Do the Math: Auto-Scaling Microservices Applications with Orchestrators

Use a sextant, do not let yourself fumbling in the dark

Antoine Hamon
10 min readApr 4, 2019


It’s not quite a surprise that the microservices application architecture continues to invade software design. It is much more convenient to distribute the load, create highly-available deployments, and manage upgrades while easing development and team management.

But the story surely isn’t the same without container orchestrators.

It’s easy to want to use all of their key features, especially auto-scaling. What a blessing it is, watching container deployments fluctuating all day long, gently sized to handle the current load, freeing up our time for other tasks. We’re proudly satisfied of what our container monitoring tools are showing; meanwhile, we’ve just configured a couple of settings — yes, that’s (almost) all it took to create the magic!

That isn’t to say there is no reason to be proud of this: We are sure that our users are having a good experience, and that we are not wasting any money with oversized infrastructure. This is already quite considerable!

And of course, what a journey it was to get there! Because even if at the end there are not that many settings that need to be configured, it is a lot trickier than we usually might think before we can get started. Min/max number of replicas, upscale/downscale thresholds, sync periods, cool down delays — all those settings are very much tied together. Modifying one will most likely affect another, but you still have to arrange a balanced combination that will suit both your application/deployment and your infrastructure. And yet, you will not find any cookbook or any magic formula on the Internet, as it highly depends on your needs.

Most of us first set them to “random” or default values which we adjust afterward according to what we find while monitoring.
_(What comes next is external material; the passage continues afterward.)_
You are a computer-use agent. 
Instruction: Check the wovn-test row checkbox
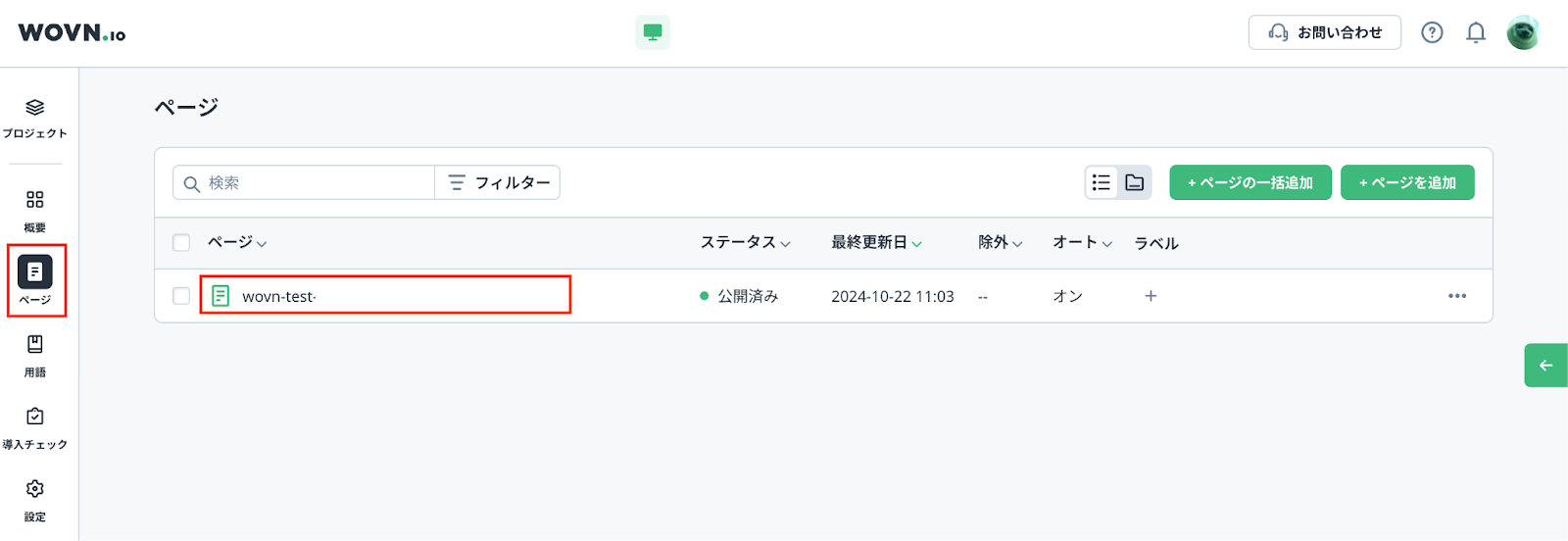pos(181,296)
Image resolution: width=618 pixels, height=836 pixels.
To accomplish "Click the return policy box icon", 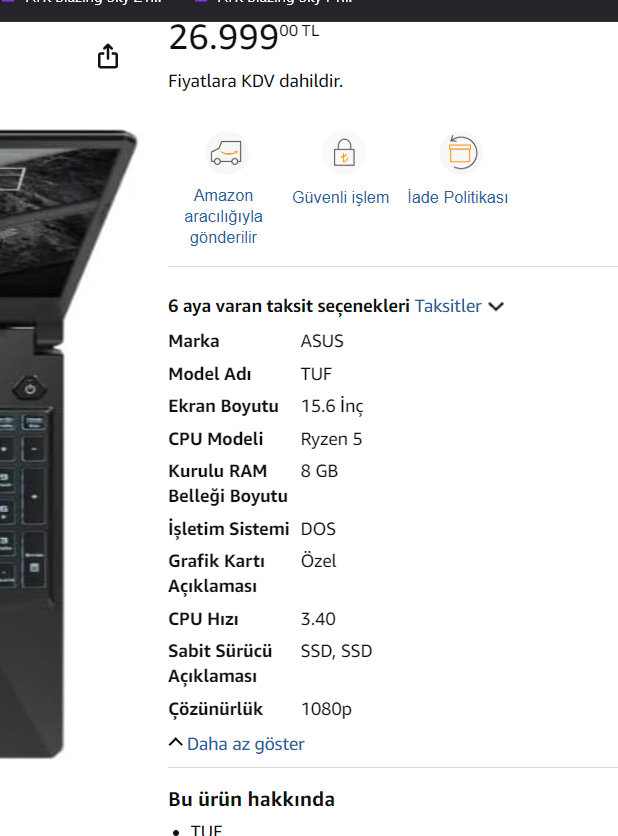I will point(461,153).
That got me thinking: What if we were able to establish a more “mathematical” procedure that would help us find the winning combination?

What Are We Talking About?

When we think about auto-scaling our application we are actually looking on improving two major points:

  1. Making sure the deployment can scale-up fast in the case of a rapid load increase (so users don’t face timeouts nor HTTP 500s)
  2. Lowering the cost of the infrastructure (i.e: instances are not under-loaded).

This basically means optimizing the threshold for scaling-up and the threshold for scaling down (Kubernetes’ algorithm has a single parameter for the two).

I will show later that all of the instance-related parameters are tied to the upscale-threshold. This is the most difficult one to calculate — hence this article.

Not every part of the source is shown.